Task prompt: Render the entries in the part that opens with the line containing "Task: Expand store selector in POR Pay window" and closes with the line containing "Action: click(237, 1212)" as a numbered list, leaving out blank lines.

Given data:
++++

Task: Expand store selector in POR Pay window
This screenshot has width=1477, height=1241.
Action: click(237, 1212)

++++

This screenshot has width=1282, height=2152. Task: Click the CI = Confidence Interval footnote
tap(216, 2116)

++++

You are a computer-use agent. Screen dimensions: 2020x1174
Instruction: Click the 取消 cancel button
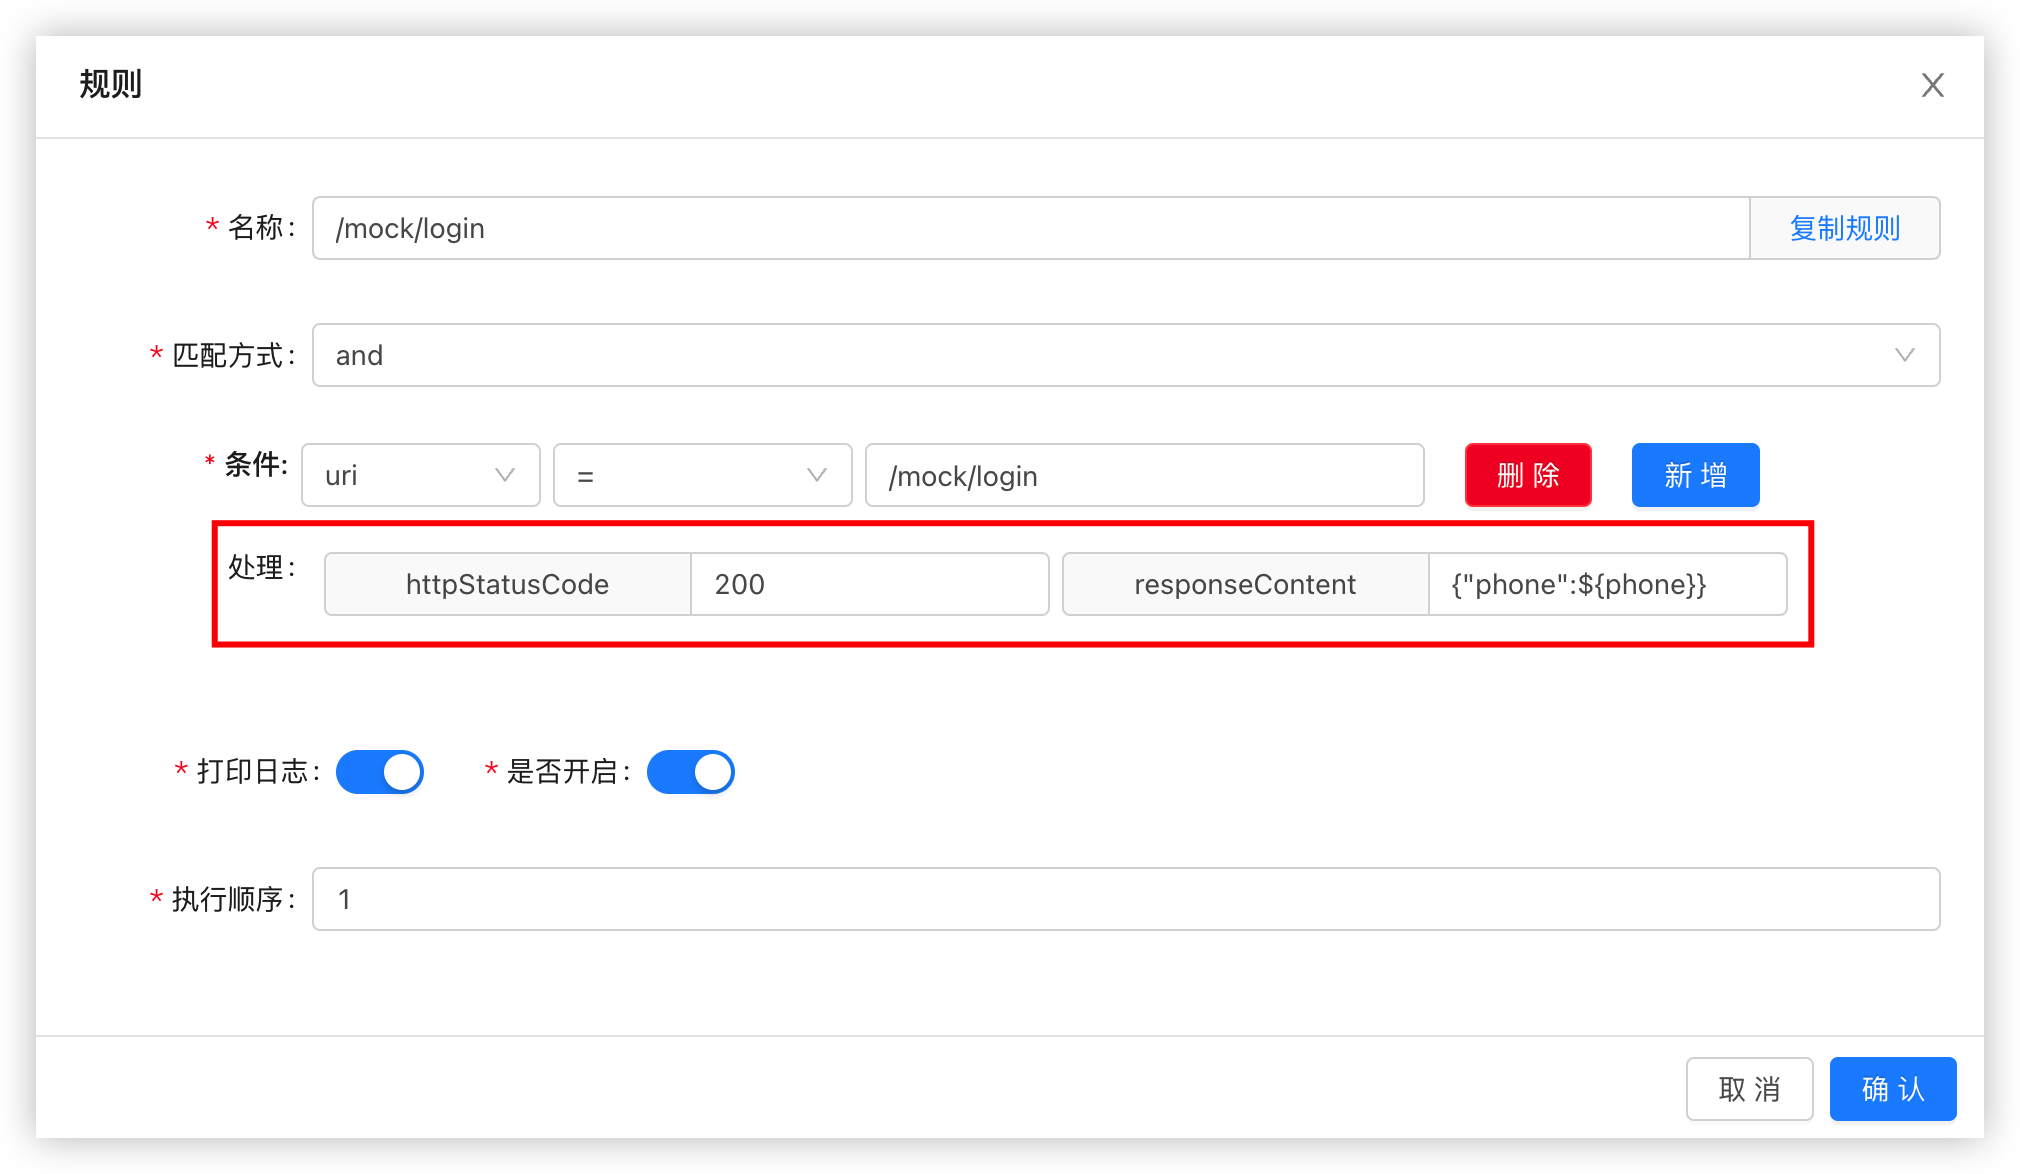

++++

Completed task:
1. Task: Expand store selector in POR Pay window
2. This screenshot has width=1477, height=1241.
3. Action: click(237, 1212)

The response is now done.